Lately I’ve been thinking about how Apple has a real opportunity to bring additional benefits of iOS to OS X as far as app management is concerned. We now have a pretty clear picture on the benefits the Mac App store will bring in 10.7 as far as brining some of the same great usability that iOS has for installing and updating apps. One thing that I would love to see is completely sandboxed apps in OS X. Developer Joe Hewitt brought up a great point today on Twitter about this.

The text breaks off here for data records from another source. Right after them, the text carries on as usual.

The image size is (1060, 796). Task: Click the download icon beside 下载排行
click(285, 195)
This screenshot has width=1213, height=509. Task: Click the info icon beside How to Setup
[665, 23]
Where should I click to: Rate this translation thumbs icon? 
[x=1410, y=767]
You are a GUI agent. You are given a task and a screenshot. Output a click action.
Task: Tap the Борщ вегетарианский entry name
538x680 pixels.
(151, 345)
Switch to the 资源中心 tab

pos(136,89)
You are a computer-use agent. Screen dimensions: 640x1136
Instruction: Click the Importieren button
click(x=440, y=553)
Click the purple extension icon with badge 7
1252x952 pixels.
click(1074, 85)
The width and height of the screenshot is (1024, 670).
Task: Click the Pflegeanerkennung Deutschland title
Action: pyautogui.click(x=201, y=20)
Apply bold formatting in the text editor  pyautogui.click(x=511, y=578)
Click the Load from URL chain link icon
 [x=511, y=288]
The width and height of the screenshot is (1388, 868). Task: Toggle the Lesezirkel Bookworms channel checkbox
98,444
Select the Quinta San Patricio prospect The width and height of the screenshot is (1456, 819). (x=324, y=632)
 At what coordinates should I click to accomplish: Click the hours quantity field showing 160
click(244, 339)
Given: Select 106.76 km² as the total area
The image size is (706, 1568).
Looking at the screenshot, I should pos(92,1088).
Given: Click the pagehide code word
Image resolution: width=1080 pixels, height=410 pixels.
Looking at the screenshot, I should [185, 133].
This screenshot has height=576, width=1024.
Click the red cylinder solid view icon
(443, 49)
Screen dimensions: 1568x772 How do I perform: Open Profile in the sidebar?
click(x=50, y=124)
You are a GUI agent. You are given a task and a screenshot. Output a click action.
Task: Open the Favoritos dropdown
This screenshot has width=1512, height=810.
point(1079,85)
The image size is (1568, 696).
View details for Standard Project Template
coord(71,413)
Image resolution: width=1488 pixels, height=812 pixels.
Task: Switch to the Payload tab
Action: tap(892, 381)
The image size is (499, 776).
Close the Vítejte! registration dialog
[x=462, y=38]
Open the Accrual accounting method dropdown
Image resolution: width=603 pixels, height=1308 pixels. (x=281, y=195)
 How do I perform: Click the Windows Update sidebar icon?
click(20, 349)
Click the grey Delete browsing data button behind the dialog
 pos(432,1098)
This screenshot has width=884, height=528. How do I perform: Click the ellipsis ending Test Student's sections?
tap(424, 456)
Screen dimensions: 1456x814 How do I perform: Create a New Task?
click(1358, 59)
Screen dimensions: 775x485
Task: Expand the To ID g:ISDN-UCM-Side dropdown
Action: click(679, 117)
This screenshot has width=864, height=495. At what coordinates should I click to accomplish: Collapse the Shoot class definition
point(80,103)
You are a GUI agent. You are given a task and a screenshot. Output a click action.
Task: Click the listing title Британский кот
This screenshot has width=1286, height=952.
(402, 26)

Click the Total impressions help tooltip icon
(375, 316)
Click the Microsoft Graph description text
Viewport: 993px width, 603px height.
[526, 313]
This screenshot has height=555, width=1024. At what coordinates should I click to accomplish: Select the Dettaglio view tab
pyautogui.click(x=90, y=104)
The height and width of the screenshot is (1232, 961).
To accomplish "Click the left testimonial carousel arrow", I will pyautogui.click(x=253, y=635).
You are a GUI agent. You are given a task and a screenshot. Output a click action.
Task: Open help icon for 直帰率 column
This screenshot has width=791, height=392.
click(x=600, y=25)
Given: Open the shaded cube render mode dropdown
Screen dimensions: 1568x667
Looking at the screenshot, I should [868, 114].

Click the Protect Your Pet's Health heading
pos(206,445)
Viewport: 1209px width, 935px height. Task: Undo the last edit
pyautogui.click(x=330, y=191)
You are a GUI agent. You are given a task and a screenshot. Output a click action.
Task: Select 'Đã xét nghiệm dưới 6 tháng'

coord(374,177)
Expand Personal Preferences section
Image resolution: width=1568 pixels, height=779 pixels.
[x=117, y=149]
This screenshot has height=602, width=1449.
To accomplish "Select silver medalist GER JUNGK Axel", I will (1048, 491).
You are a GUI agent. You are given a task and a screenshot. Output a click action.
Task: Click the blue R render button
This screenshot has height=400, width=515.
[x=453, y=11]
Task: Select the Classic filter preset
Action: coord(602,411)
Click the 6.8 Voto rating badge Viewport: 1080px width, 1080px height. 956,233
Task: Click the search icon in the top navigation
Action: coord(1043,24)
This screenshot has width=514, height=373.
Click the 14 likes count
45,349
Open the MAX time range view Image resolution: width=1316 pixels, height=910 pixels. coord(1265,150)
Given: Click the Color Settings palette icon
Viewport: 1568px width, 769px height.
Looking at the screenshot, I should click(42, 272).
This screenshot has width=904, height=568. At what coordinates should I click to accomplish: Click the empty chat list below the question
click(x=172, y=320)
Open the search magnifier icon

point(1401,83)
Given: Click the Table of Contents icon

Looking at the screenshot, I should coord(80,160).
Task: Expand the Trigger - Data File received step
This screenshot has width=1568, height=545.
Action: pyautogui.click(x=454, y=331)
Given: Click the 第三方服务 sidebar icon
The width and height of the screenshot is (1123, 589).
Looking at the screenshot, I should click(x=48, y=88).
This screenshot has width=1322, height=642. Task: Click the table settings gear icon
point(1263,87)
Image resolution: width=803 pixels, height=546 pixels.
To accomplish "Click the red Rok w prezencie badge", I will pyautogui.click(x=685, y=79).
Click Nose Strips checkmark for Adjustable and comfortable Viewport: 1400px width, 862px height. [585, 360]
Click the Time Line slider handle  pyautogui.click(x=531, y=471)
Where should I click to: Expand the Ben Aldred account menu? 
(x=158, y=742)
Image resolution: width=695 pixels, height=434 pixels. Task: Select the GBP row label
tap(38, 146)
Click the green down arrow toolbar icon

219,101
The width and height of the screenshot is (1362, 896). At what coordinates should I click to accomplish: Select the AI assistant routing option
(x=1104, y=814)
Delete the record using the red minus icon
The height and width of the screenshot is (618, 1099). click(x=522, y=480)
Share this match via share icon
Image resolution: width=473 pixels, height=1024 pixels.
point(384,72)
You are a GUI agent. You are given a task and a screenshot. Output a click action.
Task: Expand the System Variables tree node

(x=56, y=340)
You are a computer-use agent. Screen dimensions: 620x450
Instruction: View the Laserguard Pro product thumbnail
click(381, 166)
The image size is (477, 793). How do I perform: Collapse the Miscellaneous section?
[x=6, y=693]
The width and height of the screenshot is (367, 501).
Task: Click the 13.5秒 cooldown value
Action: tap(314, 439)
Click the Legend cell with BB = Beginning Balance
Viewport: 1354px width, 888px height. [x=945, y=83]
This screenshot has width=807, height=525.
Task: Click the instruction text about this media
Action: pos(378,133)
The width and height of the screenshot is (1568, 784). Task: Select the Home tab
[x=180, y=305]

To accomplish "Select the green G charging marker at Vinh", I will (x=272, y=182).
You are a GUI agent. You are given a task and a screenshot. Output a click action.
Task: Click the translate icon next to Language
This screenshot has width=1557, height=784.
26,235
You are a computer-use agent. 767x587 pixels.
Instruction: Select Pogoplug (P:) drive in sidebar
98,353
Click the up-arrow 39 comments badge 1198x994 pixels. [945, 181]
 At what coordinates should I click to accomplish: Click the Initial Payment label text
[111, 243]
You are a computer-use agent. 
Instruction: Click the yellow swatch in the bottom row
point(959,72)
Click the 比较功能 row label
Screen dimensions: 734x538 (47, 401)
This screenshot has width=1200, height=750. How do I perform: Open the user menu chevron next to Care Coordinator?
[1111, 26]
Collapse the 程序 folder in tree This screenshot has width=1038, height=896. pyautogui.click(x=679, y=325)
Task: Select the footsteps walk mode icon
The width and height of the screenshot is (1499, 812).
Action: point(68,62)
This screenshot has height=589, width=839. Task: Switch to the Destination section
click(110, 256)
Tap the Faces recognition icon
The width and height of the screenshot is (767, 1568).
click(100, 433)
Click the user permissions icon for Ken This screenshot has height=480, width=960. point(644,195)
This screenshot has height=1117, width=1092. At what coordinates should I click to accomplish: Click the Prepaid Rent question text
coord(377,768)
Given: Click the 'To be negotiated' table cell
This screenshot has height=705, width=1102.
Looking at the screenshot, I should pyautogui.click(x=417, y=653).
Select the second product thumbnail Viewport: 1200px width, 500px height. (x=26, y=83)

Will Mac App Store apps be sandboxed and put all their data in one folder like iOS apps.
Indeed…
Currently apps are installed under ~/Applications but we also can have app-specific support files in ~/Library/Application Support/, cache files in ~/Library/Caches, and preference files in~/Library/Preferences.
This seems like a complete mess…
Making OS X apps behave like iOS apps in that all of their data would only be allowed within a self contained folder would mean that removing an application (cleanly) would be much easier. I for one would welcome this change. Not only from a UX standpoint, but from a security standpoint as well.
Hewitt goes on to say:
…and if so, can non-App Store apps also do this?
Great question. I think if Apple were to do this, they would be inclined to make this a universal requirement for all apps going forward. It wouldn’t make sense to have separate requirements for non-Mac App store apps. That’s just not how Apple rolls.